Healthera is also underscoring the strategic role of Electronic Prescription Service (EPS) integration in driving pharmacy automation and operational scalability. Its platform promotes centralized prescription tracking, automated patient notifications, and reduced system switching as ways to cut inbound calls, lower administrative burden, and reduce manual errors.

By shifting prescription handling from reactive to predictable workflows, Healthera says pharmacies can free staff to focus more on patient-facing care, particularly at high-volume sites.
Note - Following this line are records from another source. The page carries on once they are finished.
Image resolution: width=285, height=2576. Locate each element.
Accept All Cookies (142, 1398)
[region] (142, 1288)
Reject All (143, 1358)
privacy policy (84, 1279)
As GP appointment volumes rise and Pharmacy First expands, EPS-enabled automation is presented as essential infrastructure rather than an optional upgrade for independent pharmacies.

From an investor perspective, the week’s messaging consolidates Healthera’s value proposition around two core themes: capturing digital referrals generated by NHS pathways and improving back-end efficiency for community pharmacies. If digital booking and EPS-integrated workflows continue to gain traction, platforms like Healthera could benefit from sustained demand, though outcomes will hinge on competition, policy developments, and pharmacy adoption rates.

Overall, recent communications reinforce Healthera’s positioning at the intersection of digital access and pharmacy workflow automation, highlighting both growth potential and the execution risk involved in turning structural healthcare shifts into durable software uptake.